Moomintroll spread out his arms and flew.

'Frighten me if you can,' he thought happily. 'I'm wise to you now. You're no worse than anything else when one gets to know you. Now you won't be able to pull my leg any more.'

And the winter danced him all along the snowy shore, until he stumbled across the snowed-in landing-stage and ploughed his snout through a snowdrift. When he looked up he saw a faint, warm light. It was the window of the bathing-house.

'Oh, I'm saved,' Moomintroll said to himself, a little crestfallen. 'It's a pity that exciting things always stop happening when you're not afraid of them any more and would like to have a little fun.'

When he opened the door, a wisp of steaming, warm air rushed out in the blizzard, and Moomintroll saw fuzzily that the bathing-house was chock-full of people.

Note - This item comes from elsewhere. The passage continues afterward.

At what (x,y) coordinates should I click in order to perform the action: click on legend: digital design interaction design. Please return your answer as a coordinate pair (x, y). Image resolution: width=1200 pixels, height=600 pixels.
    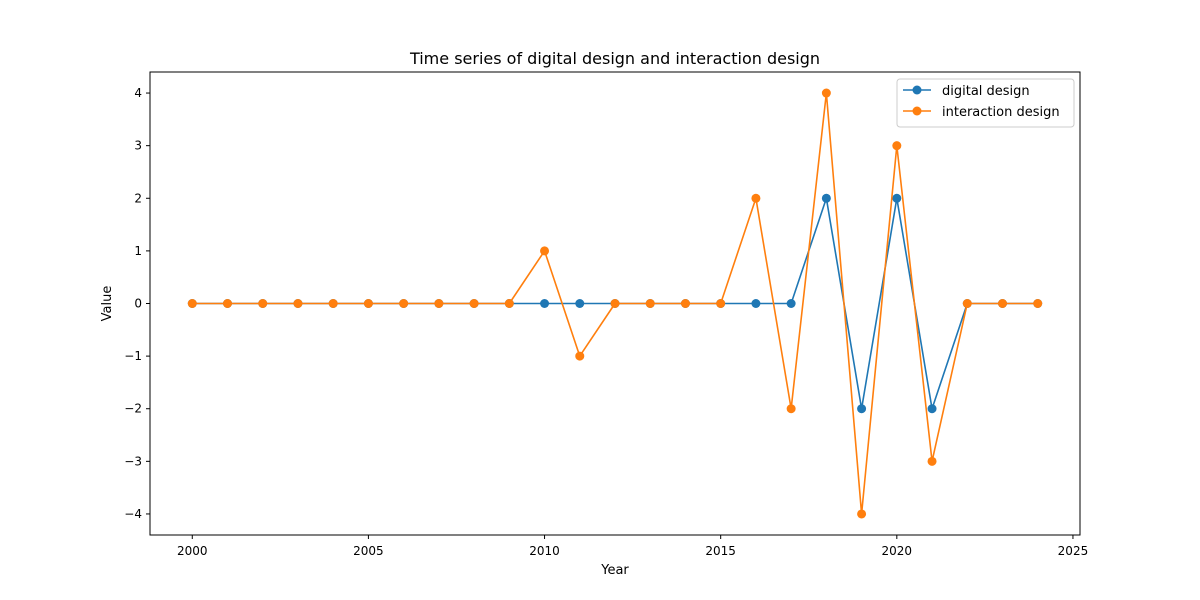
    Looking at the image, I should click on (986, 103).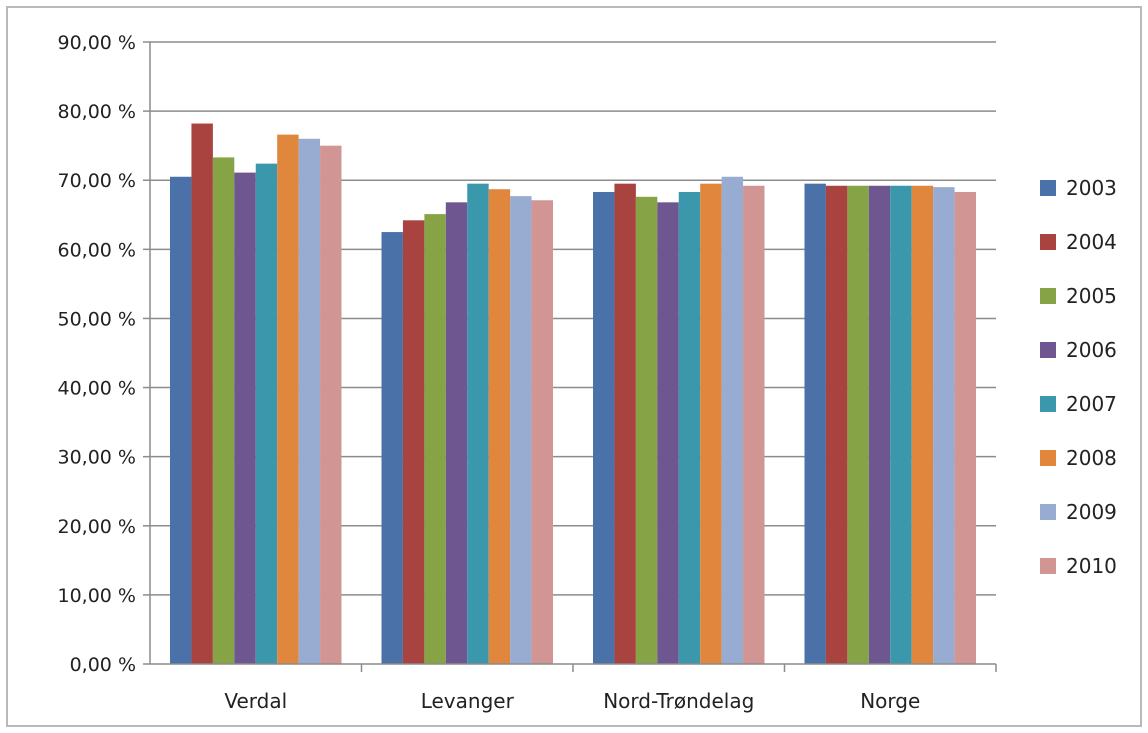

'There's one of them!' someone cried.

'Who else?' asked Moomintroll, drying his face.

'Salome the Little Creep's lost in the blizzard,' said Too-ticky gravely.

A glass of hot syrup came gliding through the air. 'Thanks,' said Moomintroll to the invisible shrew. Then he continued: 'But I've never heard about Salome the Little Creep going out of doors.'

'We don't understand it either,' said the oldest of the Whompers. 'And it's no use hunting for her until the blizzard ceases. She might be anywhere, and very probably she's snowed in.'

'Where's the Hemulen?' asked Moomintroll.

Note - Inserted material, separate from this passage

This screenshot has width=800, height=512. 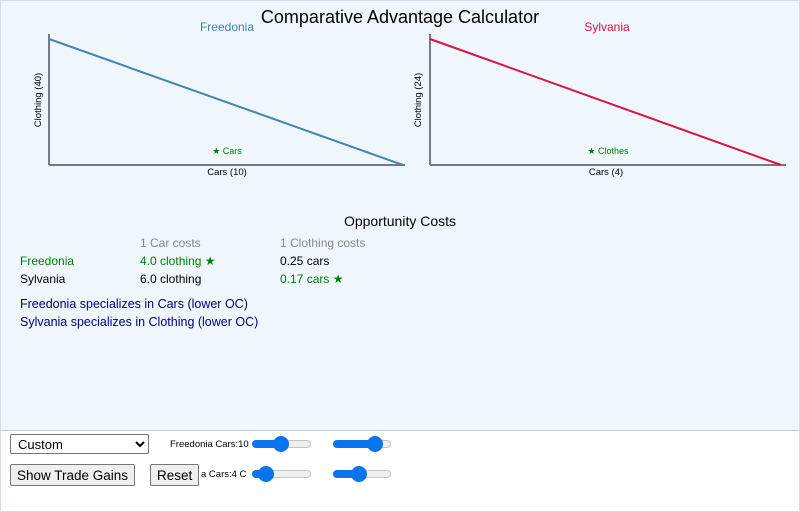 What do you see at coordinates (226, 102) in the screenshot?
I see `freedonia-ppf-line` at bounding box center [226, 102]. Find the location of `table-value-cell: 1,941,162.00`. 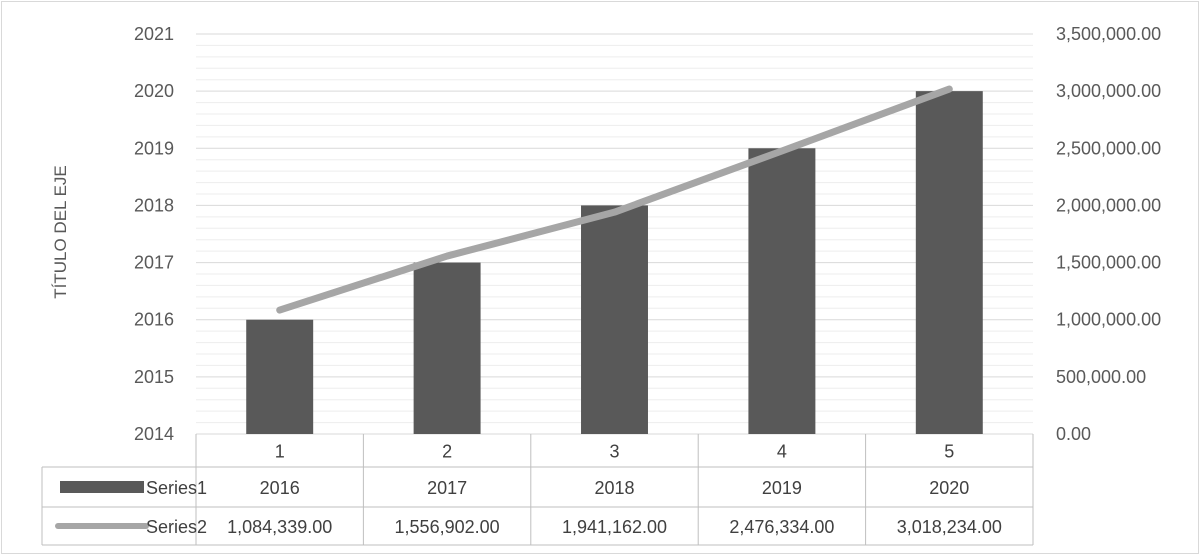

table-value-cell: 1,941,162.00 is located at coordinates (614, 527).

'He's gone out to make a search anyhow,' replied Too-ticky. She added with a slight grin: 'You seem to have had a talk about the Lonely Mountains.'

'Well, what of it?' Moomintroll asked vehemently.

Too-ticky's grin spread out. 'You've got a great gift of persuasion,' she said. 'The Hemulen told us that the skiing grounds in the Lonely Mountains are simply wretched. And he was very happy because we all like him so much.'

'I only meant to tell him...' Moomintroll began. Take it easy,' said Too-ticky. 'It's even possible that we're beginning to like the Hemulen.'

*

The Hemulen perhaps had not very delicate perceptions, and perhaps he didn't always feel what people around him thought about things. But his scent was even keener than Sorry-oo's. (Besides Sorry-oo's scent was spoiled for the time being by emotional thinking.)

The Hemulen had found a couple of old tennis rackets in the attic and had made himself a pair of snow-shoes. Now he was calmly plodding along through the blizzard, keeping his snout close to the ground and trying to catch a whiff of the faint scent of the smallest Creep he had ever seen.

On his way he looked into his igloo and caught the scent there.

'Why, the little squeak's been looking for me here,' the Hemulen thought, good-naturedly. 'I wonder...' And suddenly the Hemulen had a fuzzy memory of Salome the Little Creep trying to tell him something some time but being too shy to do it properly.

While he plodded along through the blizzard he saw one picture after the other with his inner vision: The Creep waiting for him beneath the hill... The Creep running in his ski-tracks... The Creep nosing at the horn... And the Hemulen thought, flabbergasted: 'I say, I've been unkind to her!' He didn't feel any prick in his conscience, because Hemulens seldom do. But he became a little more interested in finding Salome the Little Creep.

He now laid himself down on his knees so as not to lose her track. The scent went zigzagging and looping along, exactly as little beasts use to scuttle about when they are muddleheaded from fear. The Creep had even been down on the bridge once and gone dangerously near the edge. Then the scent returned, climbed the hill a bit and suddenly disappeared.

The Hemulen stood thinking for a while, which was no mean effort.

Then he started to dig. He dug for quite a time. And finally he came upon something very small and warm.

'Don't be afraid,' said the Hemulen. 'It's only me.'

He tucked the Creep between shirt and flannel vest, rose and started to plod back to the bathing-house.